The Ilinden Uprising and all other uprisings, the Balkan Wars and the First World War did not deliver any result to the centuries-old Macedonian waiting and aspiration for their own state and the right to be on their own. Instead of unifying the people, there was a split, division and assimilation of the Macedonian people. With a glance towards the sky and the future, the Macedonian people are waiting for a better time for the centuries-old aspirations. And, that time comes as always in a storm, in the smoke of the villages and the cities that who knows how many times have burned through the centuries, it comes in the hard step of the occupiers’ boots. This centuries-old desire and waiting has been soaked in the blood of the Macedonian people as many times before, but this time the Macedonian state was born from the ashes of World War II, and the contours and the future were created by the decisions of ASNOM.

Eighty-eight years of waiting after the Ilinden Uprising was rewarded with an independent and sovereign Republic of Macedonia. But our waiting has yet to begin. As soon as we became independent, our problems with the neighbors began. One contested the name and, while we were waiting on their borders to go to the beach or shopping, they put stickers on our cars saying that they did not recognize us under our constitutional name. The second however, contested our language and origin, while the third contested our minds. But most of all we ourselves have disputed our own origin and history by giving them the opportunity and material to dispute both the name and the language, and our minds. We have waited for 27 years for resolving the name dispute, we negotiated, we reached deals, we held a referendum and we are still waiting for the settlement of the dispute.

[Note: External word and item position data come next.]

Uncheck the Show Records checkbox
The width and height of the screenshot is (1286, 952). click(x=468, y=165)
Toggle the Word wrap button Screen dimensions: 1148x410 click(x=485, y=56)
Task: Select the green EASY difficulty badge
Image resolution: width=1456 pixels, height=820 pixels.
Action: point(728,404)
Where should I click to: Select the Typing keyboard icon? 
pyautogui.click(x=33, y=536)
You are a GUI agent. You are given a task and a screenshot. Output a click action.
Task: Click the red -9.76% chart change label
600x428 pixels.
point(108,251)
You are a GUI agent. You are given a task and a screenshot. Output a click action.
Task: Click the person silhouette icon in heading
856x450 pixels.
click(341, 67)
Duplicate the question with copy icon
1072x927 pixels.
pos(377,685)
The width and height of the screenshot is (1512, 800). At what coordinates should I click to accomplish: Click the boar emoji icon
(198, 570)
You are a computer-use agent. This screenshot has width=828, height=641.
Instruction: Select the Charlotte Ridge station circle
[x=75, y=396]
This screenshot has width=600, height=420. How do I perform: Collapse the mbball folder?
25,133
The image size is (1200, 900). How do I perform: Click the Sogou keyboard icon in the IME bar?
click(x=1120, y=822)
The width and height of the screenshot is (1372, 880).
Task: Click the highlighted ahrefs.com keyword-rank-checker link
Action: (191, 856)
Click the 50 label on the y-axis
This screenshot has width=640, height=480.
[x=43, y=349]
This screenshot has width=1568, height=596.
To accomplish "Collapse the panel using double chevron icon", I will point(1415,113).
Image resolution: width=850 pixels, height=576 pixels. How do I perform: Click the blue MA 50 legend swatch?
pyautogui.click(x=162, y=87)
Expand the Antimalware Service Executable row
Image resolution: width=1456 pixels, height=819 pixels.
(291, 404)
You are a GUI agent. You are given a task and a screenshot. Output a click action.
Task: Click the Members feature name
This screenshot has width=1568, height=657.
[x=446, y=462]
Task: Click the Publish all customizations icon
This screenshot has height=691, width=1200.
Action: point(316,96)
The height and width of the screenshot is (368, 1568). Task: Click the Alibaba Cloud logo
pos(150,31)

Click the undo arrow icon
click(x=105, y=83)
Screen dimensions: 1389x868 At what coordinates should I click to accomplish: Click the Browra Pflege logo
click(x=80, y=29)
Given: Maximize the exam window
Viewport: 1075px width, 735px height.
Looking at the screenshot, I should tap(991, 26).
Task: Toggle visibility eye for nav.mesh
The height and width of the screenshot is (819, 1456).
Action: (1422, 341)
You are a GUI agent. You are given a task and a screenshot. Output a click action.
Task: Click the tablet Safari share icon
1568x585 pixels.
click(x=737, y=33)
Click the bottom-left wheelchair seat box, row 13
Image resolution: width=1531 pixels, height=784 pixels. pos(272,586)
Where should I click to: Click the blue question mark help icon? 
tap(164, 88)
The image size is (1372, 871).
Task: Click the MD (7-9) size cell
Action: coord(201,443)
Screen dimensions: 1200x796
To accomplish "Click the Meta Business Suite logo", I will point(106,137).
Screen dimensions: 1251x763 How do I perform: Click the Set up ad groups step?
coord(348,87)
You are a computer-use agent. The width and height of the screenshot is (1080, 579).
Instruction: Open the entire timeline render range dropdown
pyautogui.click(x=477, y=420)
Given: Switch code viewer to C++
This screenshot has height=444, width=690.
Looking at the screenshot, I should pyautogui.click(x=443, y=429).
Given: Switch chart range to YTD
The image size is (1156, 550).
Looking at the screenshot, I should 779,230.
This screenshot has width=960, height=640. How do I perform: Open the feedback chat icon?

After declaring independence, we were the only country in the Balkans that met the conditions and criteria for joining the European Union. But, as always, when we are stepping toward the goal, we are at the farthest distance from it. Suddenly the refugee crisis occurred and Macedonia was flooded with refugees from Kosovo who later, as a gratitude for our hospitality, carried out terrorist actions on our territory under the name UCK. Then the military conflict in our country took place, the Ohrid Agreement was reached, and we were getting further and further away from the accession to NATO and the EU. After the Prespa agreement, the referendum conducted and the division of parliamentary parties on this issue, without a two-thirds majority, we continue to wait, as we have in the past years, to resolve this issue.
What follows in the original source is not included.